5 Qs WITH A DEALMAKER
Good morning, Term Sheet readers.
Bradley Tusk is not your typical venture investor. Before he was a VC, he worked in politics as ex-Mayor Michael Bloomberg’s campaign manager and Sen. Chuck Schumer’s communication director. He also served as the deputy governor of Illinois, working for the now-incarcerated former governor Rod Blagojevich.
He’s the man behind Tusk Ventures, a political consultancy and venture firm that works with startups facing regulatory hurdles. The political advisory arm works with startups in exchange for equity. On average, Tusk takes $60,000 per month in equity — more if it’s later-stage, less if it’s earlier-stage. The venture arm, which just raised $36 million for its debut fund, acts more as a traditional investment vehicle.
“If you’re Lemonade, for example, and you need an insurance license in every state, you have to give us equity to get that for you, but we also won’t take you on as a client unless we get investment rights,” Tusk says. “That gives us access to deals a first-time fund would never typically get. Our strategy — for better or worse — is really different.”

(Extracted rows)

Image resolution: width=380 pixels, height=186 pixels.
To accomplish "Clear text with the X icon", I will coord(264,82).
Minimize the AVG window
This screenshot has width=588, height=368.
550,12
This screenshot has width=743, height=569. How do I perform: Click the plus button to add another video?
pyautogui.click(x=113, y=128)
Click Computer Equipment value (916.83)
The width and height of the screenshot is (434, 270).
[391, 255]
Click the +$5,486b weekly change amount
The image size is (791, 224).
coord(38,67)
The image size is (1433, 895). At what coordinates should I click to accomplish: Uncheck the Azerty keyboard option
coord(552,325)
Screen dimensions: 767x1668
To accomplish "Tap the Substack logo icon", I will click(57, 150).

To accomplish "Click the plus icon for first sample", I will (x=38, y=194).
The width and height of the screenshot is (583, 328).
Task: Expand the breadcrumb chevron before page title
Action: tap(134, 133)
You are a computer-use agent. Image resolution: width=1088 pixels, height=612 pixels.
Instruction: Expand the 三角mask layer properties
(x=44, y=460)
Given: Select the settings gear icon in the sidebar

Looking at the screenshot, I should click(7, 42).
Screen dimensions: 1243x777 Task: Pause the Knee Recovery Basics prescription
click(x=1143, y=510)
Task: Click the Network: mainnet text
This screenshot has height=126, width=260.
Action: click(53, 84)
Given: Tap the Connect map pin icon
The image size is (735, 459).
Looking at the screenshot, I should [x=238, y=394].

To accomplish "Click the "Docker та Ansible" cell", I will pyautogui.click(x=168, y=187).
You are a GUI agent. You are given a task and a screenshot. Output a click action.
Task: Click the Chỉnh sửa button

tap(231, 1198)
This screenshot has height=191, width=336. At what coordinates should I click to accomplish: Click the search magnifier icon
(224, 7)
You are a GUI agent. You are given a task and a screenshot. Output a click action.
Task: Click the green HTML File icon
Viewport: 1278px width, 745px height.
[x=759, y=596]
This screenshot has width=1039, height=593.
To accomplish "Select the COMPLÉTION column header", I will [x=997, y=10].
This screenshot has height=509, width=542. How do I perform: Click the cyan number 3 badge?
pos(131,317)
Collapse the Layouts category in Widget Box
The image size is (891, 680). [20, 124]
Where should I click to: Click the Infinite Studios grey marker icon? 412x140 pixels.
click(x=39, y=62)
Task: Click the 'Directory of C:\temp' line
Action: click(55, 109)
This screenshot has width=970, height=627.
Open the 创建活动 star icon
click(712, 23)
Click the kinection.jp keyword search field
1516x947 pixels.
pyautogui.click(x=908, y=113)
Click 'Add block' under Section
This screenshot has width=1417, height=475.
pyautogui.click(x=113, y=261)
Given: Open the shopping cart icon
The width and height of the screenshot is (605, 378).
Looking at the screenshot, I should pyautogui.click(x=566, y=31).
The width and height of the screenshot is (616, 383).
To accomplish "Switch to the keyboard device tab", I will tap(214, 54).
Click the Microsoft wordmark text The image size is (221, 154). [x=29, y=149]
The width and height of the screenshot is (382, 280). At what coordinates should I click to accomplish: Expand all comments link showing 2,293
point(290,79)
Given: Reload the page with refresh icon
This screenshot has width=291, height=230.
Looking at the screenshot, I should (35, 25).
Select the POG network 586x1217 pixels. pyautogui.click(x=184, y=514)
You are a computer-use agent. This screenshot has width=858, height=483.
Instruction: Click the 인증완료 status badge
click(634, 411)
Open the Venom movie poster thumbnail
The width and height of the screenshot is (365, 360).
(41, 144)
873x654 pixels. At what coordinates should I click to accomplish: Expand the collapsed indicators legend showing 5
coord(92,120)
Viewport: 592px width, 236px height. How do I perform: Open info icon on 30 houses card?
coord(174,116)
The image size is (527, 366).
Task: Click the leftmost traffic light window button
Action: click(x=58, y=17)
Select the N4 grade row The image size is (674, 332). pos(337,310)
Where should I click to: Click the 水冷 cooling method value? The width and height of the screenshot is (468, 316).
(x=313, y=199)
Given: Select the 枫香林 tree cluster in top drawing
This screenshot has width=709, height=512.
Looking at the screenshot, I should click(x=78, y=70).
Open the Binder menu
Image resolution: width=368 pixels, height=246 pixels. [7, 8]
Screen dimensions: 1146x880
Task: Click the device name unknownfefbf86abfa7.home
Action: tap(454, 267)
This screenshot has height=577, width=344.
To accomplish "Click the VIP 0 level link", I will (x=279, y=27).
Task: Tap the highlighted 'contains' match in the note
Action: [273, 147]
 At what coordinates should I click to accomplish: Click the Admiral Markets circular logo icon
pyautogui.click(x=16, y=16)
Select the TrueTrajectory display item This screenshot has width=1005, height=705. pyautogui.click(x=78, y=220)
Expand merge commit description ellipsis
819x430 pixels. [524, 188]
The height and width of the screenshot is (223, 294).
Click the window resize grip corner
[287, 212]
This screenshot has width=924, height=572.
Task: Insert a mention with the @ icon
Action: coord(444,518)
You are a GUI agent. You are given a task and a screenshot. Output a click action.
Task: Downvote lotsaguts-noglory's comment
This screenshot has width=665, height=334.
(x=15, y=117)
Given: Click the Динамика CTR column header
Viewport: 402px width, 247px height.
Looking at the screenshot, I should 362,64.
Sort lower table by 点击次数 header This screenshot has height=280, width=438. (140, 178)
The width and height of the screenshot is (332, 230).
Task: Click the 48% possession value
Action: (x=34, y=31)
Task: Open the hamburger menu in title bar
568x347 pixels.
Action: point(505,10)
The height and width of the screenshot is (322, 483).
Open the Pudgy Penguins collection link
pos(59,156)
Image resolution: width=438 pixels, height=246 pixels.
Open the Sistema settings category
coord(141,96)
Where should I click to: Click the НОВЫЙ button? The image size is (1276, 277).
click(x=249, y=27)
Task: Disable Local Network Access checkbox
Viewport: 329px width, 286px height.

▸ DIRECTIONS:
- 1) From the Bradley Tusk profile, copy word for word the passage that starts with the words "5 Qs WITH A" and ends after "traditional investment vehicle.".
- 2) According to the Bradley Tusk profile, how much did the venture arm of Tusk Ventures raise for its debut fund?

▸ RESPONSES TO THE TASKS:
- 1)
5 Qs WITH A DEALMAKER
Good morning, Term Sheet readers.
Bradley Tusk is not your typical venture investor. Before he was a VC, he worked in politics as ex-Mayor Michael Bloomberg’s campaign manager and Sen. Chuck Schumer’s communication director. He also served as the deputy governor of Illinois, working for the now-incarcerated former governor Rod Blagojevich.
He’s the man behind Tusk Ventures, a political consultancy and venture firm that works with startups facing regulatory hurdles. The political advisory arm works with startups in exchange for equity. On average, Tusk takes $60,000 per month in equity — more if it’s later-stage, less if it’s earlier-stage. The venture arm, which just raised $36 million for its debut fund, acts more as a traditional investment vehicle.

- 2) $36 million.